New type of RNA degrader lowers COVID-19 viral load in mice, opening path to new drug class

While targeted protein and RNA degradation are hot areas for R&D, the drugs developed so far come with limitations. Now, a new class with broader applications may not be far off.

In a study published April 26 in ACS Central Science, a research team led by scientists from the University of Cambridge described how they developed a new RNA-degrading small molecule they’ve dubbed a proximity-induced nucleic acid degrader, or PINAD. Their proof-of-concept drug, built to target the virus that causes COVID-19, successfully lowered the concentration of the virus in mice. The team plans to build more PINADs against other diseases, too.

“We are very keen to develop this technology further for COVID-19 as well as other RNA structures that are disease prevalent,” senior author Gonçalo Bernardes told Fierce Biotech Research in an email.

Pfizer, Boehringer Ingelheim, Ranok Therapeutics and many other firms have been working on small molecules that degrade target proteins, most notably in the form of proteolysis-targeting chimeras, or PROTACS. PROTACS use a cell’s own machinery to degrade target proteins, making them useful for “undruggable” diseases where a target protein either isn’t accessible or doesn’t have binding sites a small molecule can latch onto.

But going after proteins isn’t always the best strategy—or even possible. For instance, targeting proteins found on viruses can pressure them to mutate. And while some early studies have shown that targeted protein degradation can work against misfolded proteins like the ones found in Alzheimer’s disease, they have poorly-defined structures that are hard to home in on with small molecules.

In those cases, aiming at RNA is a better move. Ribonuclease targeting chimeras, or RIBOTACs, leverage chemical-induced proximity to degrade RNA by binding to both a target RNA and an enzyme called a ribonuclease. Still, they come with caveats too: They don’t work in cell types with low concentrations of ribonucleases, narrowing their applications.
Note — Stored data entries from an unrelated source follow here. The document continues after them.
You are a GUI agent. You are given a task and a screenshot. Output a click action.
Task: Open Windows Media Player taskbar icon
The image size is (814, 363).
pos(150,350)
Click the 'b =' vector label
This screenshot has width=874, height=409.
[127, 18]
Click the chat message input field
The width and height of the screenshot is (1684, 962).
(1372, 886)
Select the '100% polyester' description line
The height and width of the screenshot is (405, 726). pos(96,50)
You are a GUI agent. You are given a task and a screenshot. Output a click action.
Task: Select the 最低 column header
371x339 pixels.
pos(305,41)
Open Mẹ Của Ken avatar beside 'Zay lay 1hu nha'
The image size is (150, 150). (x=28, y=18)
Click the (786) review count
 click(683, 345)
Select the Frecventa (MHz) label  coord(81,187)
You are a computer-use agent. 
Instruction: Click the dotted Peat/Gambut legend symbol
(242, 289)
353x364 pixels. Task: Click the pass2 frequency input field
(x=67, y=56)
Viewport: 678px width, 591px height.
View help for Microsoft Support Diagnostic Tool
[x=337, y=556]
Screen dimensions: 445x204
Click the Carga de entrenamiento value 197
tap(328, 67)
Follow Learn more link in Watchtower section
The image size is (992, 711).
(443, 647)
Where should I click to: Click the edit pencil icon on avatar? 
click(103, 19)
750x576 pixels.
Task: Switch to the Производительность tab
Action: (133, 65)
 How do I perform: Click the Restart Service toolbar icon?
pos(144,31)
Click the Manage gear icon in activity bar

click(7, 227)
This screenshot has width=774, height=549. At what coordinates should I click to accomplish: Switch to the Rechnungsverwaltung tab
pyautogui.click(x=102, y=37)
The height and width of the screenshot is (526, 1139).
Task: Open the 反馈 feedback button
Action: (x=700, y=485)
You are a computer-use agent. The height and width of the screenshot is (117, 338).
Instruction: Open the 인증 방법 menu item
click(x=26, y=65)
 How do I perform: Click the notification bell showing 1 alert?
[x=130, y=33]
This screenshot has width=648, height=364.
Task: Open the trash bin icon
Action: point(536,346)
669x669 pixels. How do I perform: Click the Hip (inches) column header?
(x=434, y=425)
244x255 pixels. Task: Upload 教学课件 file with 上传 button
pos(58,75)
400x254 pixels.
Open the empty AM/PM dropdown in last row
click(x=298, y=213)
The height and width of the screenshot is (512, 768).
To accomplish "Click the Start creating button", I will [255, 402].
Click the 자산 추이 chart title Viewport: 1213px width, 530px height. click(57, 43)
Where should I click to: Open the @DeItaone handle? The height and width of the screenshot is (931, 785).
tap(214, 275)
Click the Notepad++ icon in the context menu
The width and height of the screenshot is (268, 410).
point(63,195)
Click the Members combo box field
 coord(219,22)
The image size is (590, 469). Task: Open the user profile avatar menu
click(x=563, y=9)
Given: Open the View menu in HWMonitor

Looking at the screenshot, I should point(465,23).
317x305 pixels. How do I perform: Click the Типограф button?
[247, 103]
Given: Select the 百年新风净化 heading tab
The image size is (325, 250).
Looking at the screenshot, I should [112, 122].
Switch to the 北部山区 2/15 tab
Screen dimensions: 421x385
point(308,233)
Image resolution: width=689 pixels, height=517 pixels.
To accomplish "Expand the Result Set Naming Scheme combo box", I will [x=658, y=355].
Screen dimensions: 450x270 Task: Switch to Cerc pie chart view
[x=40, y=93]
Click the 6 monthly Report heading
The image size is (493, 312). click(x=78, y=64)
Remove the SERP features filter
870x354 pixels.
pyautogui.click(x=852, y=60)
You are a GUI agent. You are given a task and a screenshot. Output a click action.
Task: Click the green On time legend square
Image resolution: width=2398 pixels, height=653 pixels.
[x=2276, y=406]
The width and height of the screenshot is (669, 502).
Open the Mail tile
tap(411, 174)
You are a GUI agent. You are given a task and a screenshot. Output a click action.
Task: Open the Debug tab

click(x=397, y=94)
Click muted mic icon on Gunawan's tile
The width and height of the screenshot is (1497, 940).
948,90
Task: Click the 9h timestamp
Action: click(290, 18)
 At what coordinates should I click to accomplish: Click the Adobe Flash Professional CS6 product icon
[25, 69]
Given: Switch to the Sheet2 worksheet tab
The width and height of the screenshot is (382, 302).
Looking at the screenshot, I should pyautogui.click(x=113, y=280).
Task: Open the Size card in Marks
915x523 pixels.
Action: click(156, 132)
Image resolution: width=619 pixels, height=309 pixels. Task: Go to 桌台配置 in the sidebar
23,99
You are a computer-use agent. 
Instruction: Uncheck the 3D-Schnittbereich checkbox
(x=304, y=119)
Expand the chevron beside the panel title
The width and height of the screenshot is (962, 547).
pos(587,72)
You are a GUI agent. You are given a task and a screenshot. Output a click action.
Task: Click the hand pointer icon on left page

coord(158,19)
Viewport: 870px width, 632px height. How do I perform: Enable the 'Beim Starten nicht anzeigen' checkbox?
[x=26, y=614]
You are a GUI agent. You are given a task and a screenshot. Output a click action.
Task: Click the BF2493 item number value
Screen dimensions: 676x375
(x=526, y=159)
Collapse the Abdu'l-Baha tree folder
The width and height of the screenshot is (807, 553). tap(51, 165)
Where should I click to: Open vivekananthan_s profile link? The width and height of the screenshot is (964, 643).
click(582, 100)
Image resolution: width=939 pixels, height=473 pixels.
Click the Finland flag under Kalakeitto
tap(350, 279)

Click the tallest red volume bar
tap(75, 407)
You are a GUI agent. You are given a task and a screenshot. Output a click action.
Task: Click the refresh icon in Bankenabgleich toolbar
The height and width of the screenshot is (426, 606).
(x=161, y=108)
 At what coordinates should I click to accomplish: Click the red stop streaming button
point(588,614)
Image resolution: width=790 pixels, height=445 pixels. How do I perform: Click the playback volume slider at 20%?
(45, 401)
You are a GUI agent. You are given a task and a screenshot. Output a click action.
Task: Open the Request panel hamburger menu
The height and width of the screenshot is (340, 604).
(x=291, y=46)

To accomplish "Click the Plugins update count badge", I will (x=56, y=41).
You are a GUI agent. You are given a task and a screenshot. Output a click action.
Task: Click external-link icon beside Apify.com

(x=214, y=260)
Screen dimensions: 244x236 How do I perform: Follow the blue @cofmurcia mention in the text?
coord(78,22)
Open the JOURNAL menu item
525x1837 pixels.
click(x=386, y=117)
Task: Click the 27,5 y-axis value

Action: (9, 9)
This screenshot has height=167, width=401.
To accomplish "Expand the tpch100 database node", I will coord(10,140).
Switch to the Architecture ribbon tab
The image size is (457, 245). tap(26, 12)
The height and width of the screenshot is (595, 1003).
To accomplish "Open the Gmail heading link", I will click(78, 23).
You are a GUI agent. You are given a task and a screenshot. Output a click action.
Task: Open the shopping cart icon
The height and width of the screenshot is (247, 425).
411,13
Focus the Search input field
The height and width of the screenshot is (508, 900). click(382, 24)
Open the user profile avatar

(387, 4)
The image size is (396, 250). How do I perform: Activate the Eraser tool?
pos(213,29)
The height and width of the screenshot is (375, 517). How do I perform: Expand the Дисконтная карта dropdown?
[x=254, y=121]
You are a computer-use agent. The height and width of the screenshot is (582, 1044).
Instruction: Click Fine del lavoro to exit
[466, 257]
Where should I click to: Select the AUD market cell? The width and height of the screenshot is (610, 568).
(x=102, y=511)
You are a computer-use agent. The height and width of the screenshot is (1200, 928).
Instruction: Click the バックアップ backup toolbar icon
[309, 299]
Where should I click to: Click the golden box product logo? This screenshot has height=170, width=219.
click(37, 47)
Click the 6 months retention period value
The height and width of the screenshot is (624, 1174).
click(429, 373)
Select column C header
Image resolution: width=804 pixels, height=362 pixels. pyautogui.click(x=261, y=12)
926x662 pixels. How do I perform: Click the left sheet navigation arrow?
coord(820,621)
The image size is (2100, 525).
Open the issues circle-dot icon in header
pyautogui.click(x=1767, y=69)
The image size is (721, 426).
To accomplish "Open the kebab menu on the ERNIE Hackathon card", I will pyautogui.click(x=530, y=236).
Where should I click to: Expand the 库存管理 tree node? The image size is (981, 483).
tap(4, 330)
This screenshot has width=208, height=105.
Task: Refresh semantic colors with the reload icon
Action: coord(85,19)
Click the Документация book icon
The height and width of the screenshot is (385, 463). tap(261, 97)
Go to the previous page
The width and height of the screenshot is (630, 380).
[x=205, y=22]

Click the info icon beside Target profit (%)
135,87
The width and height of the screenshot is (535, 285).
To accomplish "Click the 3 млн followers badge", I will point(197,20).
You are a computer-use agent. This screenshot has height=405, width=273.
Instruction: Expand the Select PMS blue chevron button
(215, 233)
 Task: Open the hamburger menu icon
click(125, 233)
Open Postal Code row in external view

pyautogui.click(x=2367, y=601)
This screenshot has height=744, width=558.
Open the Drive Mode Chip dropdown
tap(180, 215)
With these limits in mind, the researchers set out to design a small molecule that could destroy targeted RNA just by being in close proximity to it, without requiring ribonucleases to do so. They used a spacer—a molecule that links two other molecules or structures—to connect a targeted RNA binding compound with a small molecule that cleaves RNA, also known as an RNA warhead. When the binding compound brings the RNA warhead close to the target RNA, it cuts it into pieces.

To put their PINAD to the test, the researchers turned to the virus that causes COVID-19: SARS-CoV-2. Using a mouse model with a particularly aggressive form of the disease, they found that while the drug didn’t confer a survival benefit, the mice did have lower viral loads in the lungs and reduced markers of inflammation. The drug was also well-tolerated.

The researchers plan to continue working on their COVID-19 PINAD and others to optimize their pharmacodynamic profile, with the hope that doing so could lead to a new class of antiviral drugs. They’re also making other tweaks that will make the drugs useful against other types of diseases, with a particular focus on making it capable of depleting RNA molecules that aren’t in high abundance or that have fast turnover rates, like messenger RNA (mRNA).

“Our technology has a lot of potential as it is very flexible and could be adaptive in terms of the target transcripts,” Bernardes said. “This is particularly relevant to contexts like cancer, neurodegeneration and autoimmune diseases.”